Please consider the memory size in your input if jobs fail. Our job example is set up with 500MB (which is actually a bit on the small side), test-jobs were ran with 2000MB. Memory demand also increases with an increasing number of cores. But this would also limit the size of problems possible to run at a certain number of cores. For a DFT calculation with 500-1500 basis sets, %mem=25GB can be a reasonable setup.

Note that “heap size” is also eating from the memory pool of the node (see below).

Management of large files

On Fram

As commented in the Optimizing storage performance-page, there is an issue with very large temporary output files (termed RW files in Gaussian). It is advisable to slice them into smaller parts using the lfs setstripe command.

On Saga:

The corresponding situtation for Saga is described here; BeeGFS filesystem (Saga).

Important aspects of Gaussian NRIS setup

On Fram:

On Fram, we have not allocated swap space on the nodes, meaning that the heap size for the Linda processes in Gaussian is very important for making parallel jobs run. The line

export GAUSS_LFLAGS2="--LindaOptions -s 20000000"

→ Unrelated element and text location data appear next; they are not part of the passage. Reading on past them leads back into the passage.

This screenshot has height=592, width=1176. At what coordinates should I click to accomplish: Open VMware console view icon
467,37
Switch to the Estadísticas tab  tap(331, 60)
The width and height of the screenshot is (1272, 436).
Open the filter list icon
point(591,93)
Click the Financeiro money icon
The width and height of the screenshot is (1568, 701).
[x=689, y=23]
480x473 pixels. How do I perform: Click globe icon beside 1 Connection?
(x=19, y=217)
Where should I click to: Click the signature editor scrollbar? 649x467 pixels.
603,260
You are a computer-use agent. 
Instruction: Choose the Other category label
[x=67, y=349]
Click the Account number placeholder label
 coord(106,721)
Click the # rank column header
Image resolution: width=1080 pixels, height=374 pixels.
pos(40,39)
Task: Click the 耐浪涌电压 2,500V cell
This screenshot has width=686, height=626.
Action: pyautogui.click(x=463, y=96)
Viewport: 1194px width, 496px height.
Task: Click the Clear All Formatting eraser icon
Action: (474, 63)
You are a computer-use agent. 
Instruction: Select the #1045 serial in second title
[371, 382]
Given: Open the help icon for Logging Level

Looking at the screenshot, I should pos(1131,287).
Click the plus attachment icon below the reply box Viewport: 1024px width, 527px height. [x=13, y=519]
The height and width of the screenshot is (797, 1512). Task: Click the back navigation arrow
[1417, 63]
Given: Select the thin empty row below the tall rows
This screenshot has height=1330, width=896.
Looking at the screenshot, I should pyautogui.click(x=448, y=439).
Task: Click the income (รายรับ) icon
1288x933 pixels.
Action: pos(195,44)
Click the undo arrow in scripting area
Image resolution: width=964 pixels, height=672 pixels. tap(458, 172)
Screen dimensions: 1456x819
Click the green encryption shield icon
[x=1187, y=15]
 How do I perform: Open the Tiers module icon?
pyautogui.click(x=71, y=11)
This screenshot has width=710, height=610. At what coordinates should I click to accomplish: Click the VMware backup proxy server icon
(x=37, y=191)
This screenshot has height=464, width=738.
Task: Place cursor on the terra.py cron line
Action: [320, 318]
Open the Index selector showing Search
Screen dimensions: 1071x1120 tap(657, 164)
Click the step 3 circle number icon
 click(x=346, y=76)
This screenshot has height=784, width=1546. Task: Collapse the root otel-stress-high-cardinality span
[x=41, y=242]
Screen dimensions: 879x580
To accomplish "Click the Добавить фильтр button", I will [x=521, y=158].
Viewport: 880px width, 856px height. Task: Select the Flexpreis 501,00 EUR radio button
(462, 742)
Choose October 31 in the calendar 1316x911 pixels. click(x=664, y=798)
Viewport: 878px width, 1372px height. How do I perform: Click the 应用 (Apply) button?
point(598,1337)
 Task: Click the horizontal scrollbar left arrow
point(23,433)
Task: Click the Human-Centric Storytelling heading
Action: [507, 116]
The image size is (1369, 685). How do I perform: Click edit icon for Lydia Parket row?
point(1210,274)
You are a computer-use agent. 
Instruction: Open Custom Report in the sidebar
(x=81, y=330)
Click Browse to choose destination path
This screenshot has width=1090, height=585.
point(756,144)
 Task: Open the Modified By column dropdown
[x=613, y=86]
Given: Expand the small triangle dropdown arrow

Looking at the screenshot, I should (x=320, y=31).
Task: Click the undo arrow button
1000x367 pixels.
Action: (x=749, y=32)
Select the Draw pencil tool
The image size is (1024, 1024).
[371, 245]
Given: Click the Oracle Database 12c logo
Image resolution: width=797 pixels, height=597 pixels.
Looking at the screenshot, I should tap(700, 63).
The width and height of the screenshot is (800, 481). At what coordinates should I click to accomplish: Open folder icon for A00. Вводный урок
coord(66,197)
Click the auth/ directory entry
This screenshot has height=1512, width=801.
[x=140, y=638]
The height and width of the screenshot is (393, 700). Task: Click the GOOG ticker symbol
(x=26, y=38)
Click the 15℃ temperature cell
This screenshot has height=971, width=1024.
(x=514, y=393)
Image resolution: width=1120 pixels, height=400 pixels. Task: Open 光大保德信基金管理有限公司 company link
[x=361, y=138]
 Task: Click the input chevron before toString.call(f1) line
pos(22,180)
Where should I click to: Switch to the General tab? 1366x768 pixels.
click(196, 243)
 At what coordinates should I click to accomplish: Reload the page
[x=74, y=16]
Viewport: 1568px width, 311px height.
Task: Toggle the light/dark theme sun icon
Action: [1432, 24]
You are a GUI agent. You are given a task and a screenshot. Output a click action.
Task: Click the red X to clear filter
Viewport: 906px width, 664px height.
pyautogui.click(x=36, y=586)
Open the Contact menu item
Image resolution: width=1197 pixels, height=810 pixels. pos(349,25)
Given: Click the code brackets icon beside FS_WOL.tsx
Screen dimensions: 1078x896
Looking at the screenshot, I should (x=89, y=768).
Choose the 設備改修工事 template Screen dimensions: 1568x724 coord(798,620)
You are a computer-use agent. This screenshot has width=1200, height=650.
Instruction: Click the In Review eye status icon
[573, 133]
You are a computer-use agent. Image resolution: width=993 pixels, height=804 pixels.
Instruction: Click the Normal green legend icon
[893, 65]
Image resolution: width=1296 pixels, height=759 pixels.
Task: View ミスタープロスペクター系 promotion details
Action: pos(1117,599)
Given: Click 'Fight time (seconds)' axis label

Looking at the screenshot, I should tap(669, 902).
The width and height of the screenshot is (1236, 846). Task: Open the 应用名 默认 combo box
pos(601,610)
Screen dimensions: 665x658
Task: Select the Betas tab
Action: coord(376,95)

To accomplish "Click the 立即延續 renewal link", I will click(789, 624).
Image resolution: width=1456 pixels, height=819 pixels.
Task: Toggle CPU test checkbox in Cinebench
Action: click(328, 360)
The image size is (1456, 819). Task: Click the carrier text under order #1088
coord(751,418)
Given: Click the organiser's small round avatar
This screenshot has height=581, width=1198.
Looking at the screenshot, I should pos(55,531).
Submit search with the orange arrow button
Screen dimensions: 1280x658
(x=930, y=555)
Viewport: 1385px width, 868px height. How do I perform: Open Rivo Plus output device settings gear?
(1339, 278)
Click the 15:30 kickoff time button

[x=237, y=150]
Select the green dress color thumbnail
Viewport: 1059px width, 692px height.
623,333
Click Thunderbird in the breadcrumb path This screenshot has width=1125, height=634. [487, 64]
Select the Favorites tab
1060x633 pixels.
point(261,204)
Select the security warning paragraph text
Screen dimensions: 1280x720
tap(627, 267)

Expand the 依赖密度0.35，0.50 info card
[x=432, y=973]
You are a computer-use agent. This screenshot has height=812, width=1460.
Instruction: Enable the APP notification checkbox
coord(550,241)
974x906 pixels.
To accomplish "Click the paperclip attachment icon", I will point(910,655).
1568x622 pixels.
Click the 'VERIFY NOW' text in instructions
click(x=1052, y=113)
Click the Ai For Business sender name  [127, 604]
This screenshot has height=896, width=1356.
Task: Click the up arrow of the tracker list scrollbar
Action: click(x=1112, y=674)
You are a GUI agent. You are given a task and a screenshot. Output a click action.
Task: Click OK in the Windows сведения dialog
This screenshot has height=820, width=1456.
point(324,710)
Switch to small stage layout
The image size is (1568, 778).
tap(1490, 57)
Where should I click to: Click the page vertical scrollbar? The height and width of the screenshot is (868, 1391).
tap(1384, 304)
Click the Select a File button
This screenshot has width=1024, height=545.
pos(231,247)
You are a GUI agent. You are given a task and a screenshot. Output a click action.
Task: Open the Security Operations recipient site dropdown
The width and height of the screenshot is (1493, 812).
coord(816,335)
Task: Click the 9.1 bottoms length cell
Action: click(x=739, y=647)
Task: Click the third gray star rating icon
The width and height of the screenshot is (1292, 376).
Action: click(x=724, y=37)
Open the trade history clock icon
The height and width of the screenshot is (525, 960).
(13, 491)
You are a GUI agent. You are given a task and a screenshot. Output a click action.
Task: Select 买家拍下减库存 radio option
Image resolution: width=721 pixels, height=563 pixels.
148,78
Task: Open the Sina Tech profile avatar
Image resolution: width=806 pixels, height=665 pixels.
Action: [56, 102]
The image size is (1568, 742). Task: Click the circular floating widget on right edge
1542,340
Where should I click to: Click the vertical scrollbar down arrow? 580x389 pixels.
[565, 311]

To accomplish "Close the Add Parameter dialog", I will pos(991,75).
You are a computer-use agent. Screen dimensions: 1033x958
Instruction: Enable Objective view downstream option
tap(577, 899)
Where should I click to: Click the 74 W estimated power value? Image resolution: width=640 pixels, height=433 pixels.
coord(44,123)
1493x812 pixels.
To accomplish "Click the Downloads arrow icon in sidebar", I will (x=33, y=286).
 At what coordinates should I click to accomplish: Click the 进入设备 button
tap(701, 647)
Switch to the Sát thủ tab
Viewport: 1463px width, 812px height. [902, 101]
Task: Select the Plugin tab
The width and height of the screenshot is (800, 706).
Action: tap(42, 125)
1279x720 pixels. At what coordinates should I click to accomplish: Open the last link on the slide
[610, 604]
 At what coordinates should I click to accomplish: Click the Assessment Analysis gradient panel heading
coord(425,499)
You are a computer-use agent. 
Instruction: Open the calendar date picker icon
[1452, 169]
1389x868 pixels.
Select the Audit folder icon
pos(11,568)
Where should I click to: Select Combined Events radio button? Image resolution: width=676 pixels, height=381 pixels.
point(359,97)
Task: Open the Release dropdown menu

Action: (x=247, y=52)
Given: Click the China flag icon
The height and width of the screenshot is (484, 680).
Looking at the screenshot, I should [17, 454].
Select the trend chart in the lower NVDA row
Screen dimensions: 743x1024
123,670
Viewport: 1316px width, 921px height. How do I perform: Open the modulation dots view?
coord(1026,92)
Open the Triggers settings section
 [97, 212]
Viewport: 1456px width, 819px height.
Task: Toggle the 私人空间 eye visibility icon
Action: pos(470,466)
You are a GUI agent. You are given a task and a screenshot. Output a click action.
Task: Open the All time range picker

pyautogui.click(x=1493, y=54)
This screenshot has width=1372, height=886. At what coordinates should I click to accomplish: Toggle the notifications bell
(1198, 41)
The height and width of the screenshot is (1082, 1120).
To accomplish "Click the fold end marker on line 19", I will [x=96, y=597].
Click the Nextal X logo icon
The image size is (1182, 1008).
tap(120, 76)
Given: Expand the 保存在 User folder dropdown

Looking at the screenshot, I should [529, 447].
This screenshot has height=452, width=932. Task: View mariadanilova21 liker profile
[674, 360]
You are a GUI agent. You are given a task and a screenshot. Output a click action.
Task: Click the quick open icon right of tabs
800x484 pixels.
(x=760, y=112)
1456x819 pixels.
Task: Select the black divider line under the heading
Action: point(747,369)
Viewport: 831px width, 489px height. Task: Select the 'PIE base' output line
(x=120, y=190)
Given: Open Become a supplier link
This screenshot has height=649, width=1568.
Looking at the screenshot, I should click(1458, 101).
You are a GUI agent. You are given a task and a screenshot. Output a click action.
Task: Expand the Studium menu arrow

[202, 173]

contains info about the heap size for the Linda communication of Gaussian and the setting 20 GB (the number above) is sufficient for most calculations. This is the double of the standard amount for Gaussian, but after testing this seems necessary when allocating more than 4 nodes (more than 4 Linda-workers) and sufficient up to 8 nodes. Above 8 nodes, Linda-communication seems to need 30 - which amounts to half of the standard node physical memory and reducing the available amount for %memaccordingly.